▼
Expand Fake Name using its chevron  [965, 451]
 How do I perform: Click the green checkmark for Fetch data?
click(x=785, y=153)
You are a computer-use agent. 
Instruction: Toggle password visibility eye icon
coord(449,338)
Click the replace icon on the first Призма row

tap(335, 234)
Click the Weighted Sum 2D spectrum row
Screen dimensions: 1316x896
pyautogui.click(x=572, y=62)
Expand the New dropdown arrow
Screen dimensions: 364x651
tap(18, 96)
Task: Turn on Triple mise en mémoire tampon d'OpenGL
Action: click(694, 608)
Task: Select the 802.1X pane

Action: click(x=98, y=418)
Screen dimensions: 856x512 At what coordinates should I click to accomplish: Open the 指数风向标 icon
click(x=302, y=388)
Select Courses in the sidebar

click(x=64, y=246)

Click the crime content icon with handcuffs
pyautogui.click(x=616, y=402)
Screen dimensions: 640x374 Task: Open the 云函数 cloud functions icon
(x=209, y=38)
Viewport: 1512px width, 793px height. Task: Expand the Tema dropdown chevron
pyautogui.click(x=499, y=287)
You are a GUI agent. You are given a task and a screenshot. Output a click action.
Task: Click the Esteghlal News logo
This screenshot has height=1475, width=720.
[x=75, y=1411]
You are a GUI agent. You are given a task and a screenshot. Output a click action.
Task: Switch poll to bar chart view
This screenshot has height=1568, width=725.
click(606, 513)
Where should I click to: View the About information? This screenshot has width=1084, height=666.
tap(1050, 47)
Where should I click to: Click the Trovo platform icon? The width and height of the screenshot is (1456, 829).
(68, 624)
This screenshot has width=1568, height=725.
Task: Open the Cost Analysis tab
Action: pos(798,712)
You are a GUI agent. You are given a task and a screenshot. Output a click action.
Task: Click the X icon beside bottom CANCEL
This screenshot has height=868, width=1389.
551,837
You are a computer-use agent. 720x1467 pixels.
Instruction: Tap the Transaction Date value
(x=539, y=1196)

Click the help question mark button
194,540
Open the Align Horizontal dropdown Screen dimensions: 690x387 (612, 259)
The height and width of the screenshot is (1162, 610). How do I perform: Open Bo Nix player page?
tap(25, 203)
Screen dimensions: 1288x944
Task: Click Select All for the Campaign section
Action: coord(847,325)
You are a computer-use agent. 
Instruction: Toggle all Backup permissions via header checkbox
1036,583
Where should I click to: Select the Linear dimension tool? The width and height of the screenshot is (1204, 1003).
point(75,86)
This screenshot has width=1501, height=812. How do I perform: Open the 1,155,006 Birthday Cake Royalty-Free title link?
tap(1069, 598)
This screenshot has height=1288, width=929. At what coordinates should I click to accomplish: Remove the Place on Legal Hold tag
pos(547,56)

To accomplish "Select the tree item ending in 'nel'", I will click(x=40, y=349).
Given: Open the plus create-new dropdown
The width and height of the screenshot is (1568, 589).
▲
* EXERCISE
Write the entries out again in full, exactly as they appear above.

* YOUR RESPONSE
Expand Fake Name using its chevron  [965, 451]
 How do I perform: Click the green checkmark for Fetch data?
click(x=785, y=153)
You are a computer-use agent. 
Instruction: Toggle password visibility eye icon
coord(449,338)
Click the replace icon on the first Призма row

tap(335, 234)
Click the Weighted Sum 2D spectrum row
Screen dimensions: 1316x896
pyautogui.click(x=572, y=62)
Expand the New dropdown arrow
Screen dimensions: 364x651
tap(18, 96)
Task: Turn on Triple mise en mémoire tampon d'OpenGL
Action: click(694, 608)
Task: Select the 802.1X pane

Action: click(x=98, y=418)
Screen dimensions: 856x512 At what coordinates should I click to accomplish: Open the 指数风向标 icon
click(x=302, y=388)
Select Courses in the sidebar

click(x=64, y=246)

Click the crime content icon with handcuffs
pyautogui.click(x=616, y=402)
Screen dimensions: 640x374 Task: Open the 云函数 cloud functions icon
(x=209, y=38)
Viewport: 1512px width, 793px height. Task: Expand the Tema dropdown chevron
pyautogui.click(x=499, y=287)
You are a GUI agent. You are given a task and a screenshot. Output a click action.
Task: Click the Esteghlal News logo
This screenshot has height=1475, width=720.
[x=75, y=1411]
You are a GUI agent. You are given a task and a screenshot. Output a click action.
Task: Switch poll to bar chart view
This screenshot has height=1568, width=725.
click(606, 513)
Where should I click to: View the About information? This screenshot has width=1084, height=666.
tap(1050, 47)
Where should I click to: Click the Trovo platform icon? The width and height of the screenshot is (1456, 829).
(68, 624)
This screenshot has width=1568, height=725.
Task: Open the Cost Analysis tab
Action: pos(798,712)
You are a GUI agent. You are given a task and a screenshot. Output a click action.
Task: Click the X icon beside bottom CANCEL
This screenshot has height=868, width=1389.
551,837
You are a computer-use agent. 720x1467 pixels.
Instruction: Tap the Transaction Date value
(x=539, y=1196)

Click the help question mark button
194,540
Open the Align Horizontal dropdown Screen dimensions: 690x387 (612, 259)
The height and width of the screenshot is (1162, 610). How do I perform: Open Bo Nix player page?
tap(25, 203)
Screen dimensions: 1288x944
Task: Click Select All for the Campaign section
Action: coord(847,325)
You are a computer-use agent. 
Instruction: Toggle all Backup permissions via header checkbox
1036,583
Where should I click to: Select the Linear dimension tool? The width and height of the screenshot is (1204, 1003).
point(75,86)
This screenshot has width=1501, height=812. How do I perform: Open the 1,155,006 Birthday Cake Royalty-Free title link?
tap(1069, 598)
This screenshot has height=1288, width=929. At what coordinates should I click to accomplish: Remove the Place on Legal Hold tag
pos(547,56)

To accomplish "Select the tree item ending in 'nel'", I will click(x=40, y=349).
Given: Open the plus create-new dropdown
The width and height of the screenshot is (1568, 589).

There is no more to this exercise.